Required action
The answer is the data below, repeated exactly, with no pictures included.
☆ ☆ ☆ ☆ ☆
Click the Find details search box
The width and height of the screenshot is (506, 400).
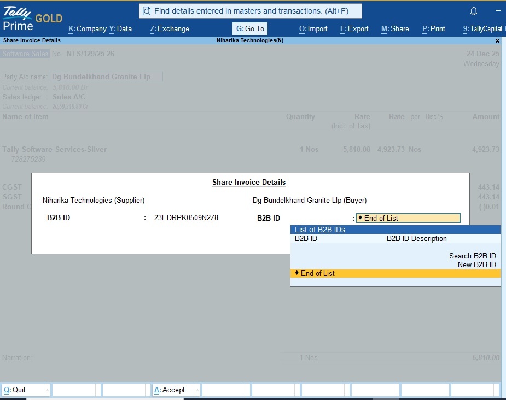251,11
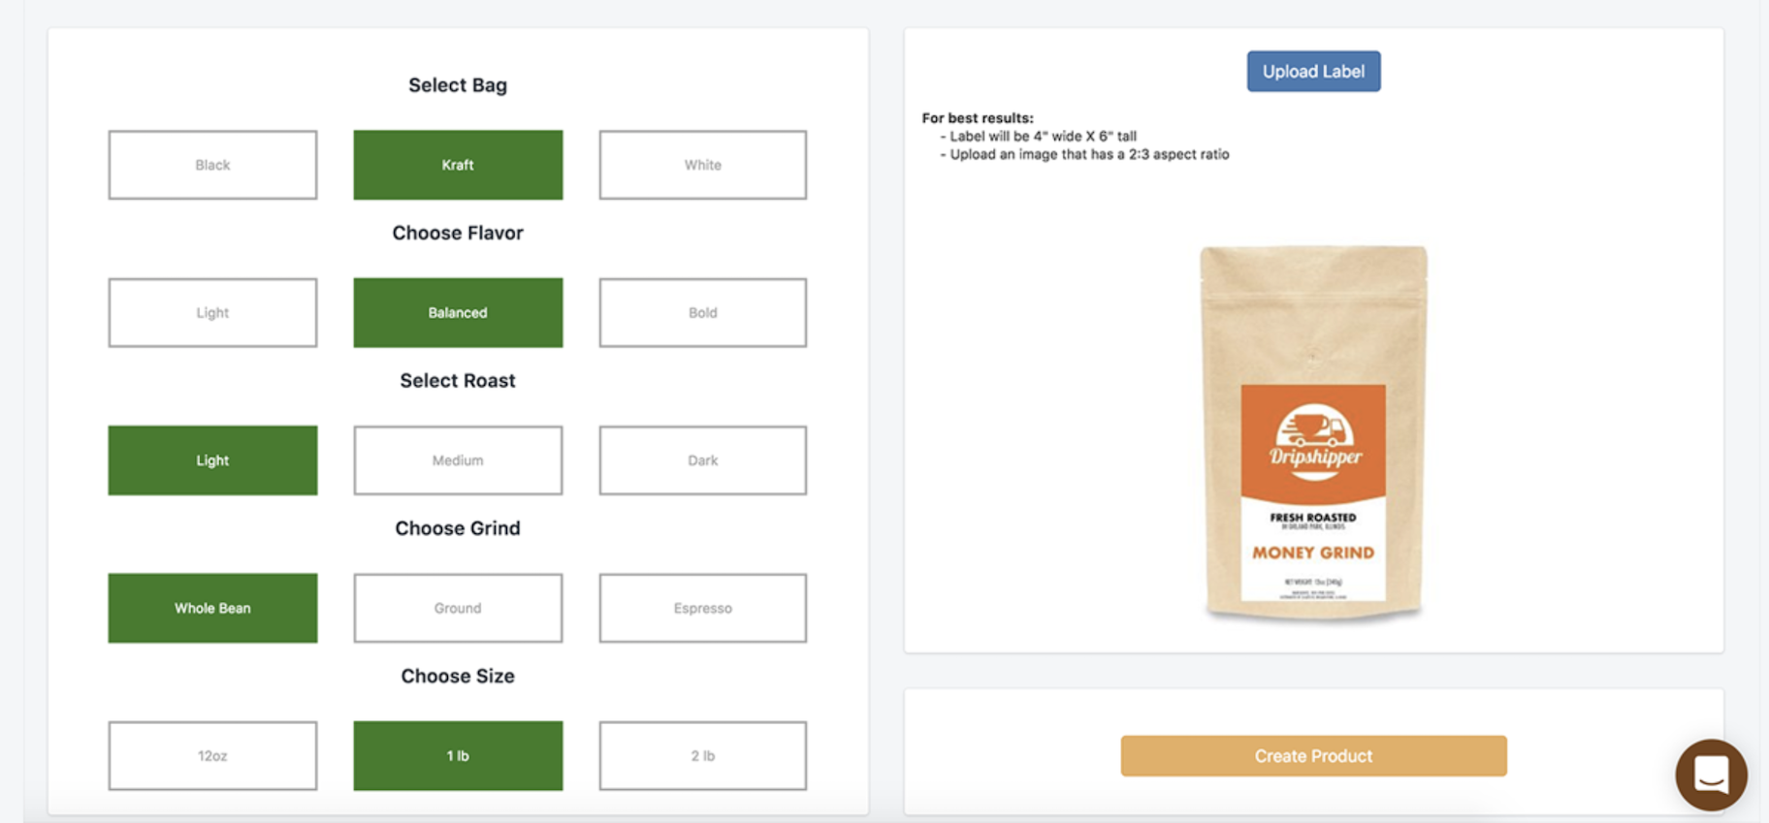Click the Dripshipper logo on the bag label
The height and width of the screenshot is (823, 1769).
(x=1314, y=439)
☆ ☆ ☆ ☆ ☆
Exercise answer
Click the Find details search box
The width and height of the screenshot is (506, 400).
251,11
Click the Dripshipper logo on the bag label
The height and width of the screenshot is (823, 1769).
(x=1314, y=439)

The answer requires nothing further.